Grigorios Lambovitiadis (, 1908-1945) was a Greek patriot, representative of the Greek community in southern Albania and an activist of the Northern Epirus movement. He was executed by the authorities of the People's Republic of Albania as "enemy of the state".

Life
Lambovitiadis was born to a Greek family in the village of Dhuvjan, Ottoman Empire, today in southern Albania. After finishing ground-level studies at his home village he moved to Corfu, Greece. Later, he attended the dentist school of the University of Athens, where he graduated in 1935.

In 1940, during World War II, Lambovitiadis organized Greek resistance groups in his home region Gjirokaster and in nearby Delvinë. After the withdrawal of the Axis forces, the region came under the control of the People's Republic of Albania. Lambovitiadis campaigned against post-war incorporation of Northern Epirus to Albania and protested against machinations of the agents of the Albanian communist party. He later attempted to organize elections in order to declare a one-party state in Albania. As a result, Lambovitiadis, together with other Greek activists, were considered "enemy of the state" and arrested. After being tortured in jail a show trial followed which summarily sentenced him to death.

Supplied material ::
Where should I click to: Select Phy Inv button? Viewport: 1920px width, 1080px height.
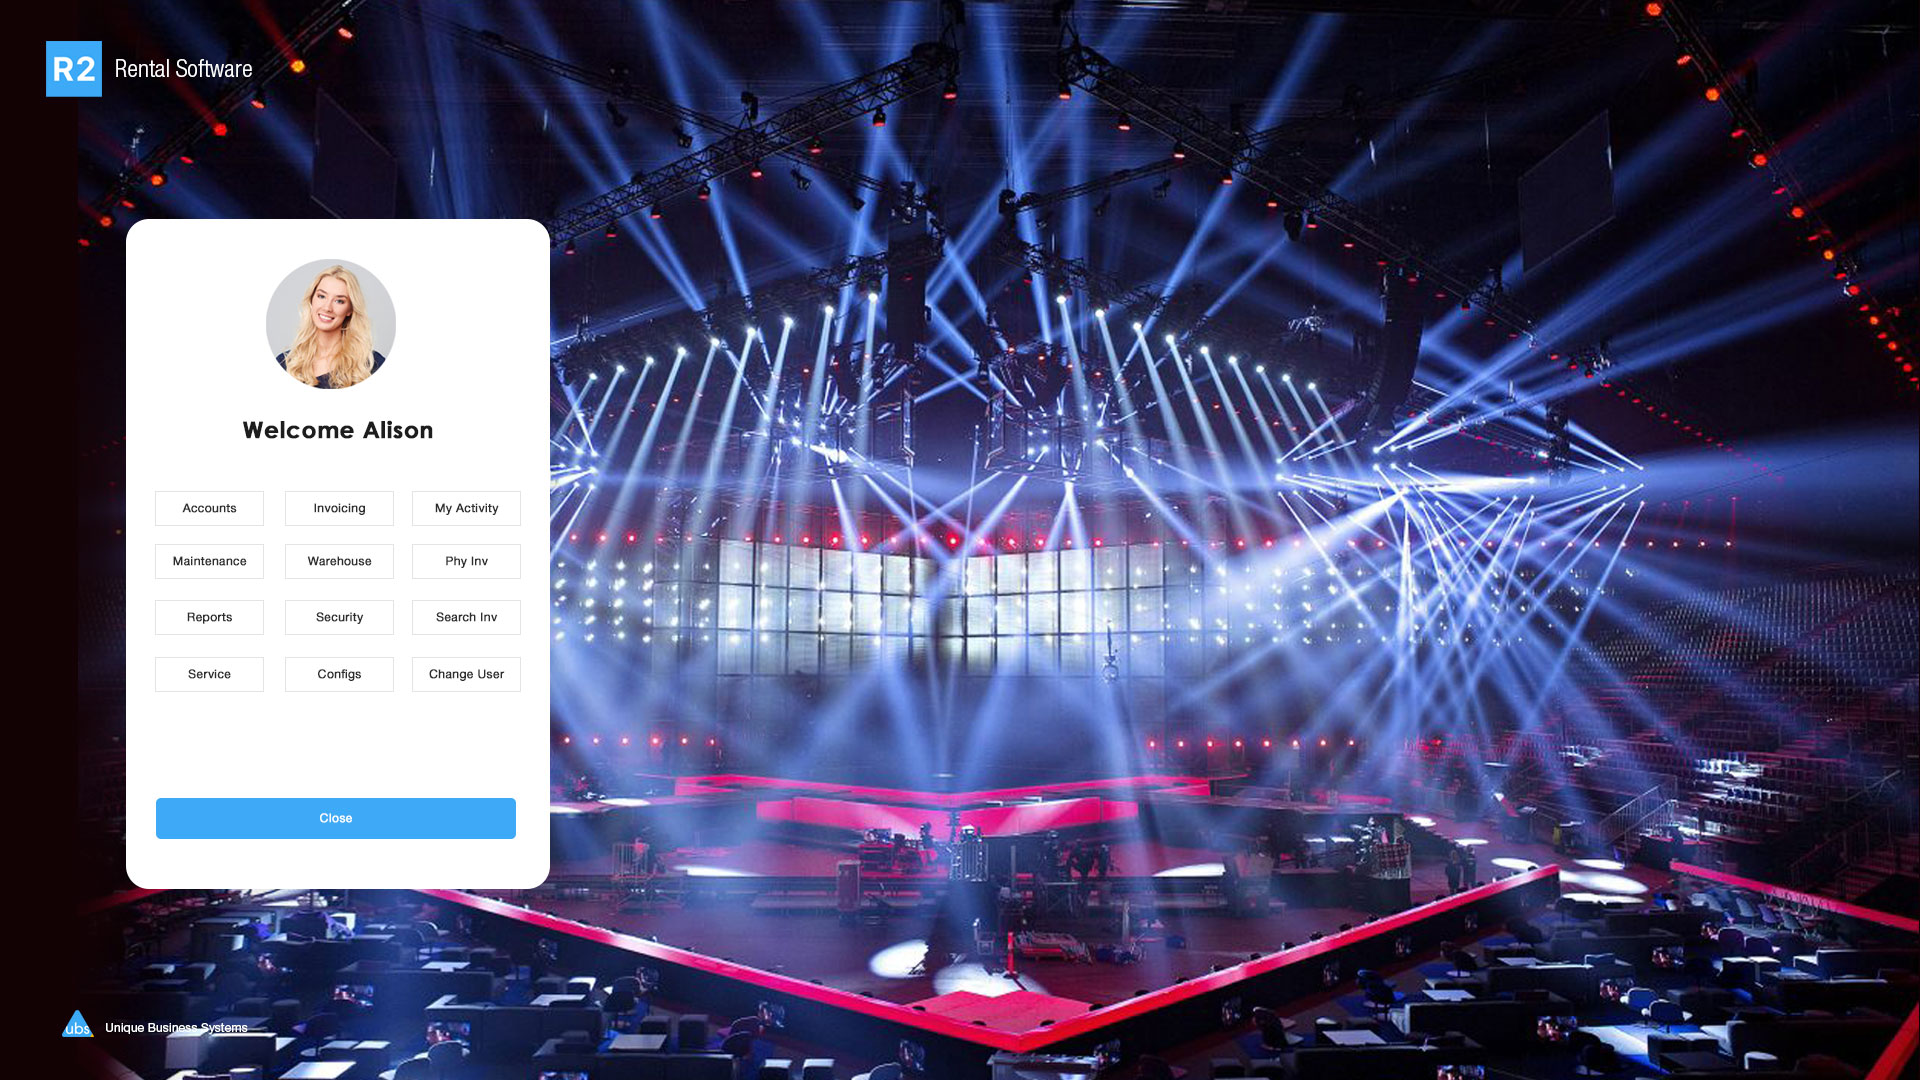click(x=466, y=561)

Tasks to complete ::
1. According to the Lambovitiadis biography, in what year did he graduate from the dentist school of the University of Athens?
2. Rename "Corfu" to "Kerkyra" in the Lambovitiadis biography and restate the passage that opens with the words "Grigorios Lambovitiadis (, 1908-1945)" and closes with "graduated in 1935.".
Answer from the biography alone.

Solution list ::
1. 1935

2.
Grigorios Lambovitiadis (, 1908-1945) was a Greek patriot, representative of the Greek community in southern Albania and an activist of the Northern Epirus movement. He was executed by the authorities of the People's Republic of Albania as "enemy of the state".

Life
Lambovitiadis was born to a Greek family in the village of Dhuvjan, Ottoman Empire, today in southern Albania. After finishing ground-level studies at his home village he moved to Kerkyra, Greece. Later, he attended the dentist school of the University of Athens, where he graduated in 1935.